2000年後半。ヤマダ電機の郊外から都市部への進出によって大手家電量販店の絵図が変わりました。ヤマダが動く前は、普及品を大量に売る郊外型の量販店と接客や商品知識の提供によって高価格帯の製品を多く取り扱う都市部の駅前型量販店と、営業戦略を大きく2つに分けて行っていました。
しかしヤマダが動いた後は、池袋を中心に既存の量販店と価格競争を繰り広げ、都市部の平均価格が下落しています。メーカーにとっては痛手、値下げの原資をこれまで以上に負担しなければならなくなるからです。国産のテレビが赤字になり、製造を全て外注する構図になった理由の一つかもしれません。
今後の大手家電メーカーは、従来のように駅前と郊外で販売戦略を変えるのではなく、より細かく製品一つひとつに細かく営業戦略を練らなければならなくなるでしょう。しかし、だからと言って従来のような利益率を確保するのは難しい構造になっています。
ヤマダが動く前の新宿を考えてみましょう。従来は、ヨドバシとビックが大型店舗を構えて、互いに必要以上に価格戦争を仕掛けなかった結果、比較的安定した価格帯と利益率を維持していました。しかしヤマダが動いた後は、そうのんびりできません。ヤマダは昨年から今年にかけて東口と西口に大型店舗をオープンしました。これに引っ張られるような形でヨドバシとビックは売り場面積を拡大する策を講じています。

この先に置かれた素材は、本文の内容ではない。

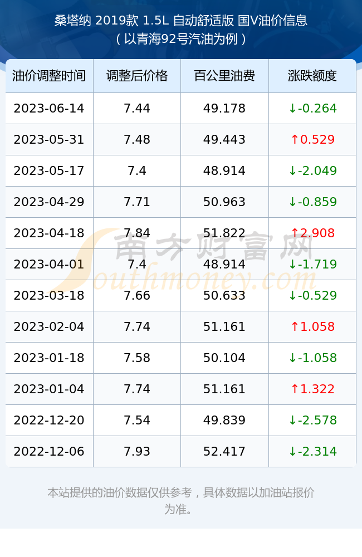362x557 pixels.
Task: Select the 2023-02-04 date cell
Action: pyautogui.click(x=49, y=327)
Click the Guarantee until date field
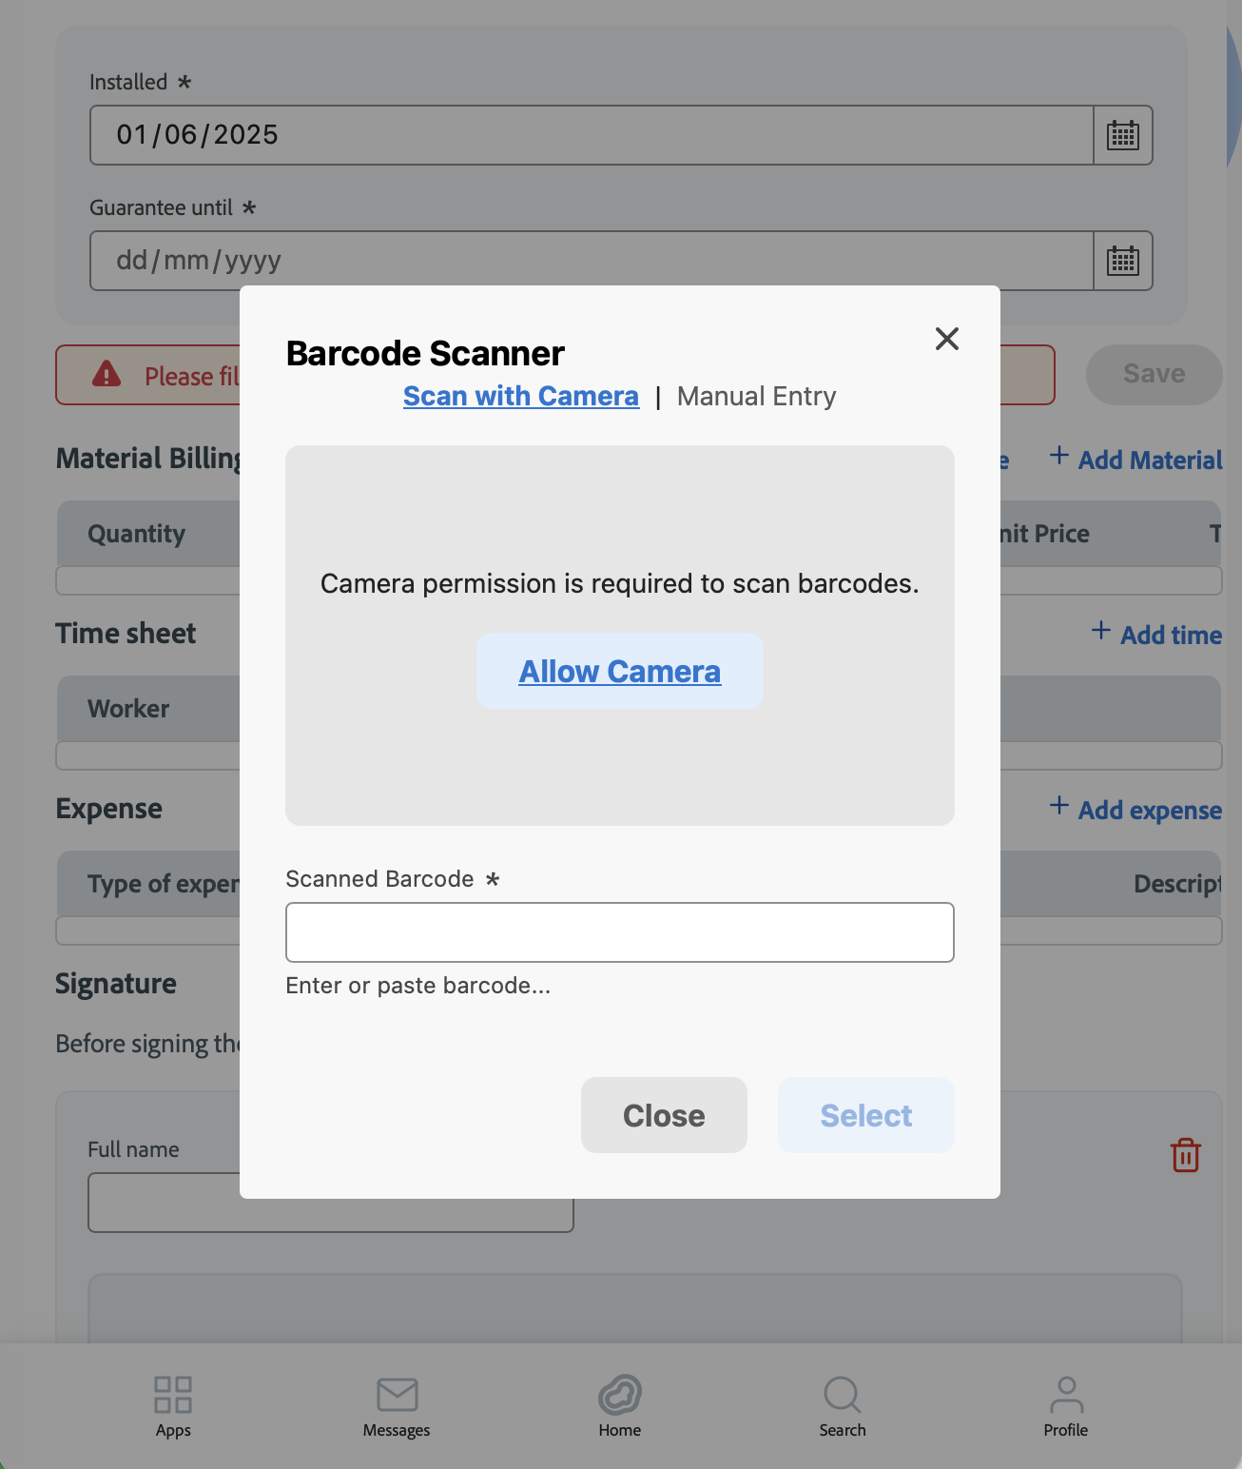Image resolution: width=1242 pixels, height=1469 pixels. click(x=590, y=261)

ビックは来年の夏ころに三越伊勢丹の専門ビルに同社最大級の店舗を出店します。ヨドバシも、新宿最大の売り場を誇っていた西口本店の近隣ビルを取得して倍の売り場面積にする計画です。
これは池袋を抜いて、新宿が大手量販店の激戦区になることを意味します。現在、大手三社の売り場面積は池袋が4.5万㎡、10年度の推計で売上が1700億円。これが上記の計画が3社進めば、新宿の売り場面積が現在の4万㎡から倍の8万㎡になります。しかし、売上は推計で1.5倍の2500億。
これは何を意味するのでしょうか?売り場面積を倍にしても売上は1.5倍。床面積あたりの売上が減少してきます。ヤマダの拡大によって、他社も引っ張られていますが、これは正しい姿なのでしょうか?やや疑問です。